Generalists=combination inspectors. I would agree that no one inspector can be expected to do an above average job of inspecting every element of a project. Those jurisdictions that have trade specific inspectors do a much better job of assuring minimum code compliance in all phases of a project.


----------



## JBI (Dec 10, 2009)

Re: Interesting class today

Theoretically....


----------



## texas transplant (Dec 14, 2009)

Re: Interesting class today

Min&Max,

I agree with you as far as in a perfect world, inspections by a tradesman schooled specifically in the trade he is inspecting would be good.  I have been party to both inspection by the by trade inspector and combination inspector method.

If you have a competent, level headed, skilled, tradesman, you should get a better overall product.

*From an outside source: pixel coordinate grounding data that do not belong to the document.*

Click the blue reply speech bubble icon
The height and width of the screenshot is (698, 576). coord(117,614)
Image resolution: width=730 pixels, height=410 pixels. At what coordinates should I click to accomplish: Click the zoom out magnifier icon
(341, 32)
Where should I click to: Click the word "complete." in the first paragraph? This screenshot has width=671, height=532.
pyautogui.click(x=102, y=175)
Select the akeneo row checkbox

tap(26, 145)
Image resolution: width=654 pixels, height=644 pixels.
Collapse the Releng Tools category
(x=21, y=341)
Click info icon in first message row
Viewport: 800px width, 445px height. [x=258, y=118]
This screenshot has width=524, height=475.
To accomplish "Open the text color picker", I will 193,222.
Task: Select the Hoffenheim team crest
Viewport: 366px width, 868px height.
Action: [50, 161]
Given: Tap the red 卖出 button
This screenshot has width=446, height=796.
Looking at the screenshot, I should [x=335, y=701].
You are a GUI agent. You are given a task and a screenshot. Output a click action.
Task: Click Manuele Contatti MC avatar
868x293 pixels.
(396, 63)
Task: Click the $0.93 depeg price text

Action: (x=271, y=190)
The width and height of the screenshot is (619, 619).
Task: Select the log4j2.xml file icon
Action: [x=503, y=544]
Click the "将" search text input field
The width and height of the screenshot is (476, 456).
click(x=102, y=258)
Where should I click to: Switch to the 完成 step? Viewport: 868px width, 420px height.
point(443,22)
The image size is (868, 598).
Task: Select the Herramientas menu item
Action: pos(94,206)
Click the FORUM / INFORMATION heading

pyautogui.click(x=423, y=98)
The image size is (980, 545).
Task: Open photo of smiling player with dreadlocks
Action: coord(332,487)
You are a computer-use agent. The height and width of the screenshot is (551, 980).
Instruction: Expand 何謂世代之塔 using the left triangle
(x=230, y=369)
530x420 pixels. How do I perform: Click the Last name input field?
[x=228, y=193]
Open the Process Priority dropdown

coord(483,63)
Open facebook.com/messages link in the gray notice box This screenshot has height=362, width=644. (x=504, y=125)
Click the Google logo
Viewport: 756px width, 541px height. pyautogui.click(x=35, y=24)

However, in budget cutting time, you have to do more with less (or at least the same amount with less)   A combination inspector means fewer trips to the job, fewer miles driven, one man on the job not 4.  Budgets can be leaner with combo inspectors.

Now  personally, I have had great luck with combo inspectors.  I can always train someone to do a good job as an inspector, I can't always find the right personality to make a good inspector and I sure can't change the way someone thinks and acts.

So, I will take the combo inspector almost anytime.


----------



## Architect1281 (Jan 13, 2010)

Re: Interesting class today

Design Professional General Laws enforced in RI require Architect on ALL Except One and Two Family Dwelling

so when you go to 3 even if still in the One and two family code as in townhouse a professional design is Required


----------